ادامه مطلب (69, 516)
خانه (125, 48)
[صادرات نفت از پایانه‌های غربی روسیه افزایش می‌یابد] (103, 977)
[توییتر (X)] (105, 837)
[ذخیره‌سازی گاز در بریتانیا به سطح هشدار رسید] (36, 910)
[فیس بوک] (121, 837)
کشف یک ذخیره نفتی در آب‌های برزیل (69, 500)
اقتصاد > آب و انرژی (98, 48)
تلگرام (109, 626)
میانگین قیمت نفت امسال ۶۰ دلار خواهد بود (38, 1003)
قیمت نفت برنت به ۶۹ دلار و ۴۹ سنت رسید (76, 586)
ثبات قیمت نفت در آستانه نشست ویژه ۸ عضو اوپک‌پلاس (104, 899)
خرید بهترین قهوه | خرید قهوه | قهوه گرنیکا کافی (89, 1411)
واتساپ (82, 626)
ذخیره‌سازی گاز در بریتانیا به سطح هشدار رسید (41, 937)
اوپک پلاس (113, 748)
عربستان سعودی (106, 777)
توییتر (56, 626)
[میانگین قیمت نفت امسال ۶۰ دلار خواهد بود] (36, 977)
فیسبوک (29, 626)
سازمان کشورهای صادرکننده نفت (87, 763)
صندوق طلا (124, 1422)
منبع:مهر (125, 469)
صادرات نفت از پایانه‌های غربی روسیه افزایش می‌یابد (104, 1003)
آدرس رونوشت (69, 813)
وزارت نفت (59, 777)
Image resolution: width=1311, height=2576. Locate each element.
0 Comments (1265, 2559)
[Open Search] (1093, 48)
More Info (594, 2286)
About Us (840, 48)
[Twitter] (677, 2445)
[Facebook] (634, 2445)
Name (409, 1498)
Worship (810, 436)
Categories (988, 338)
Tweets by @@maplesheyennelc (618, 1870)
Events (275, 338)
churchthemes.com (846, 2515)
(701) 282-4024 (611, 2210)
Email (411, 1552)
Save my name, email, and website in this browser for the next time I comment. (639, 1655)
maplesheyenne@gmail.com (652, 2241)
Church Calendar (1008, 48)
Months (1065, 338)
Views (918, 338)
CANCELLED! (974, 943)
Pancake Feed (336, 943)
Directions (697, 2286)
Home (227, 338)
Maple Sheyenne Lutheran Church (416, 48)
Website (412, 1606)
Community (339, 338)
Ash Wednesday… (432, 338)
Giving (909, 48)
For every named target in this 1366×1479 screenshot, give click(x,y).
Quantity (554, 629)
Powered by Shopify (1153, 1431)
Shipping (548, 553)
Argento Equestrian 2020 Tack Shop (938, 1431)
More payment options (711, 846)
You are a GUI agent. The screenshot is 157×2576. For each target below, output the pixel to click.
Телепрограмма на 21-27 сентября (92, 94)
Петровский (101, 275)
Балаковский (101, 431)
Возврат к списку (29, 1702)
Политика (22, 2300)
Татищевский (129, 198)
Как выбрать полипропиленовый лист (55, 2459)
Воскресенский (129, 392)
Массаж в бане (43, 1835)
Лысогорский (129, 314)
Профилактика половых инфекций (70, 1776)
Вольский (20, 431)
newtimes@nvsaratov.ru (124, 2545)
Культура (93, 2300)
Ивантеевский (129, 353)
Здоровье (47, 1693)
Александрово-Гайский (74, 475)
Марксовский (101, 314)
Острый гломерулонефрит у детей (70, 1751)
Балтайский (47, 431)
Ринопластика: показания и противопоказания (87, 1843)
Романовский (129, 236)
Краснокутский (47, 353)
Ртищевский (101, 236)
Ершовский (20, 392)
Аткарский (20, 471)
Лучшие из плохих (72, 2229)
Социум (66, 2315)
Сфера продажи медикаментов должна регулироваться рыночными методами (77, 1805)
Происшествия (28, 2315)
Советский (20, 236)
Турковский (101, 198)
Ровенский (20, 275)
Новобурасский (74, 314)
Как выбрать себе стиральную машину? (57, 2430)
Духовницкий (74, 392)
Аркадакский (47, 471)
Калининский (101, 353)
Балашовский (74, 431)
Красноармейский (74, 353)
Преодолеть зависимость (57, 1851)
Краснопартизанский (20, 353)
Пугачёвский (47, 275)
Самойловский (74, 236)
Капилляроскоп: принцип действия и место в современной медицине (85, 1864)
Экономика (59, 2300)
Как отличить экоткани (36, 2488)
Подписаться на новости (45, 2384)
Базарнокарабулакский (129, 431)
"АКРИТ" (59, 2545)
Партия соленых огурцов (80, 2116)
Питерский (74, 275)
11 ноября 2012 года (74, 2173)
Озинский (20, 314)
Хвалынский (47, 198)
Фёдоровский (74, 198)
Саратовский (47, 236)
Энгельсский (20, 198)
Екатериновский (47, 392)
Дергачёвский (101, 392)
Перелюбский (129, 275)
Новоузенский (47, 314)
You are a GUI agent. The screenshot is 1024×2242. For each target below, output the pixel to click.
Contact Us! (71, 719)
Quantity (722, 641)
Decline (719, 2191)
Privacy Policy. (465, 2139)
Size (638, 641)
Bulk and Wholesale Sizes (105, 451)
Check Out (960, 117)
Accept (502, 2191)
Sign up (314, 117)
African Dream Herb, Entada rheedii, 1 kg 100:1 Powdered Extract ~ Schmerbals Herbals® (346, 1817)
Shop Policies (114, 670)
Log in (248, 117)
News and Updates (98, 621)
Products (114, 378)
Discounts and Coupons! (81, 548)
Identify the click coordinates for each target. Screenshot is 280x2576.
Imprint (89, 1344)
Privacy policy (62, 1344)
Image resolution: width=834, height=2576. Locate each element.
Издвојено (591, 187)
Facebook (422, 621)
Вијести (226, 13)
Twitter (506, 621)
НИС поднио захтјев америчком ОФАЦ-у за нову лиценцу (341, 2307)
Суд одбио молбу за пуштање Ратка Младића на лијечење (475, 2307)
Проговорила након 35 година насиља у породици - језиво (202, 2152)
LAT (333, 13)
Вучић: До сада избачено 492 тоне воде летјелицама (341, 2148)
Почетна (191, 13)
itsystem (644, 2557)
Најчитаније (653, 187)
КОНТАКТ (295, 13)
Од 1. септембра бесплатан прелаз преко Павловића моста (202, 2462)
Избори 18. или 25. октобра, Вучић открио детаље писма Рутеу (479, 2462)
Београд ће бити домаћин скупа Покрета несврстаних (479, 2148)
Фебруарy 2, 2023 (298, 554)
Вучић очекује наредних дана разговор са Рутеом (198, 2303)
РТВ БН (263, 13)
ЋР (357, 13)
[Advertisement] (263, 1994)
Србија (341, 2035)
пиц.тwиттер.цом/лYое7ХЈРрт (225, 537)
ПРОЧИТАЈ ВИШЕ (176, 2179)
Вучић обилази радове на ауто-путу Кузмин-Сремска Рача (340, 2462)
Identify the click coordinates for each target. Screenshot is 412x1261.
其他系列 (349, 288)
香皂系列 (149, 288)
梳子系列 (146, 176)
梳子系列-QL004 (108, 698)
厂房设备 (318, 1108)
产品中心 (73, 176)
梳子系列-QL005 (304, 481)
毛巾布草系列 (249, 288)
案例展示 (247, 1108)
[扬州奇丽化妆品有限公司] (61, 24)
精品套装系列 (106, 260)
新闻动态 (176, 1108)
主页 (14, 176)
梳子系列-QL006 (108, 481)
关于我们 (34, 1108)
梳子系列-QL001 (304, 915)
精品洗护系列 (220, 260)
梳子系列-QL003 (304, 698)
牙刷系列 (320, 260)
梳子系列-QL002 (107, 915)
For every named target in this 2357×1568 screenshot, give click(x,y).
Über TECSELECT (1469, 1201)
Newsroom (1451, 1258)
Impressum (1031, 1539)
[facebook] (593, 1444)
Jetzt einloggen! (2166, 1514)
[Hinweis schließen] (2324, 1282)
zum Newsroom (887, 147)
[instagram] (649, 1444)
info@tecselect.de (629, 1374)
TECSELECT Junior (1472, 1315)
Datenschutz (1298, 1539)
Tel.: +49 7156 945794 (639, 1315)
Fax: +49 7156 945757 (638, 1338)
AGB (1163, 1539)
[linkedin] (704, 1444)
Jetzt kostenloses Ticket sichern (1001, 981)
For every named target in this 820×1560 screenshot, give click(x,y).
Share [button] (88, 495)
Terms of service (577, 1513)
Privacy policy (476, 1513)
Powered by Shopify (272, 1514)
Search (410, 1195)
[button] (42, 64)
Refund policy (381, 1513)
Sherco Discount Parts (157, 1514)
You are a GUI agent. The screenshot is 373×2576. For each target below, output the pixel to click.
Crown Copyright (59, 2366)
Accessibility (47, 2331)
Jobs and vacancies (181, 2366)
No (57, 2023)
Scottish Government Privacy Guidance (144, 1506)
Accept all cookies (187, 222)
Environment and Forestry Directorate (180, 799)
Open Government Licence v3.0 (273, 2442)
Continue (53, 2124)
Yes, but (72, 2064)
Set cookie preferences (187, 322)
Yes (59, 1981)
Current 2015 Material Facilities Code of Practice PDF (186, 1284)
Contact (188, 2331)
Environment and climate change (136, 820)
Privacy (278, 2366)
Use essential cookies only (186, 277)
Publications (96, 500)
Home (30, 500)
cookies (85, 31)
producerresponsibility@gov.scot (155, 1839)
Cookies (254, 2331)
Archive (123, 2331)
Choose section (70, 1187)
--------
→ EXERCISE REQUIREMENTS
Extract from the listing above the lines between the line containing "Турковский (101, 198)" and the line containing "Самойловский (74, 236)", keeping both of those lines. Output nothing else.

→ THE COMPLETED TASK
Турковский (101, 198)
Ровенский (20, 275)
Новобурасский (74, 314)
Как выбрать себе стиральную машину? (57, 2430)
Духовницкий (74, 392)
Аркадакский (47, 471)
Калининский (101, 353)
Балашовский (74, 431)
Красноармейский (74, 353)
Преодолеть зависимость (57, 1851)
Краснопартизанский (20, 353)
Пугачёвский (47, 275)
Самойловский (74, 236)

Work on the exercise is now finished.